Tessa Morris-Suzuki head and shoulders I am currently engaged research projects on conflict and reconciliation between Japan, China and the two Koreas; humanitarianism in mid-twentieth century Northeast Asia; migration and refugee issues in Northeast Asia; local grass-roots civil society in Japan; and the little-known story of Korean kamikaze (tokkotai) pilots. I convene the Asian Civil Rights Network and co-edit the network's online journal Asiarights. My most recent books include My most recent books include Borderline Japan, a study of migration and border controls in the postwar era; To the Diamond Mountains, which retraces the journey made by English traveler Emily Georgiana Kemp through China and Korea in 1910; Exodus to North Korea, a study of the mass migration of ethnic Koreans from Japan to North Korea in the Cold War era, and The Past Within Us: Media, Memory, History, which discusses the representation of history in varied popular media.
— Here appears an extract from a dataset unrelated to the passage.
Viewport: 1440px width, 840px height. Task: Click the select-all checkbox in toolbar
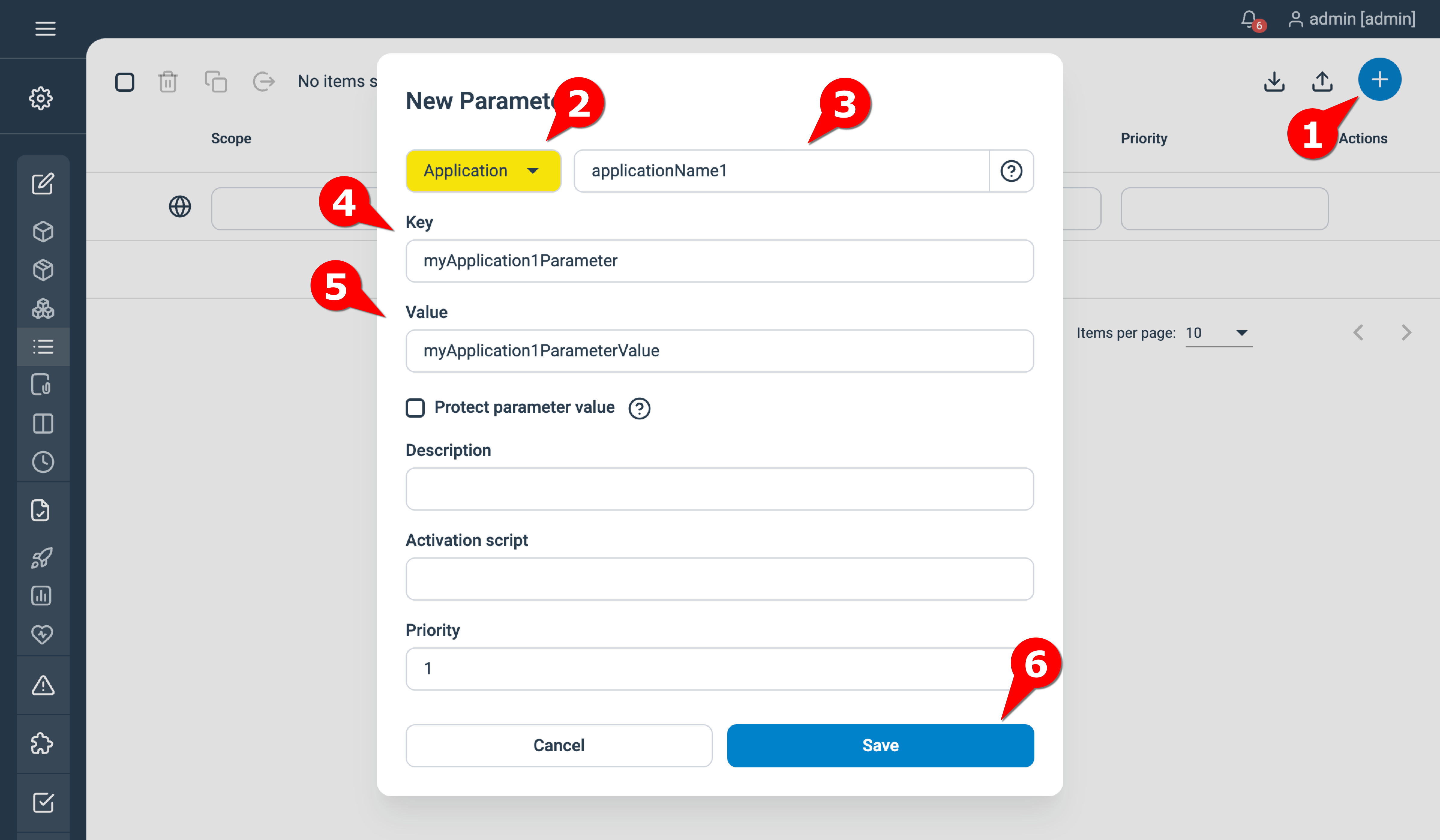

I also co-edited the eight-volume history of the Asia-Pacific War published in Japanese by Iwanami Publishers, 2005-2006.

Research interests

Border controls and migration in East Asia; national identity and ethnic minorities in Japan; modern Japanese historiography; human rights in Asia; globalization processes (with particular reference to Northeast Asia); memory and reconciliation in Northeast Asia; the Fukushima nuclear accident in social and historical context.

Key publications

  • Tennô to Amerika (The Emperor and America, coauthored), Shûeisha, 2010
  • Borderline Japan: Foreigners and Frontier Controls in the Postwar Era, Cambridge University Press, 2010
  • To the Diamond Mountains: A Hundred Year Journey Through China and Korea, Rowman and Littlefield, 2010 (forthcoming)
  • Beyond Computopia: Information, Automation and Democracy in Japan, Kegan Paul International, 1988.
  • The Technological Transformation of Japan, Cambridge University Press, 1994. (also published in Chinese and Korean translations)
  • Re-Inventing Japan: Time Space, Nation, M.E. Sharpe, 1998. (also published in Spanish translation)
  • Demokurashii no Bôken (Ventures in Democracy, co-authored), Shûeisha, 2004.
  • The Past Within Us: Media, Memory, History, Verso, 2005. (also published in Japanese translation)
  • Exodus to North Korea: Shadows from Japan's Cold War, Lanham, Rowman and Littlefield, 2007. (also published in Japanese translation)

Career highlights

Member of the Priority Panel on Australia's Asian Context, Research Grants Committee of the Australian Research Council (1993); Chair of Faculty, Research School of Pacific and Asian Studies, Australian National University (1994-96); International Secretary, Australian Academy of the Humanities (1995-98); Vice-President, Asian Studies Association of Australia (1998-2000); President, Asian Studies Association of Australia (2000-2002); Member, Foreign Affairs Council (1998-2001); Convenor, Asian Studies in Asia Network (1999-2005); Convenor, Asian Civil Rights Network (2003-present). Council member, International Council on Human Rights Policy (2011-present).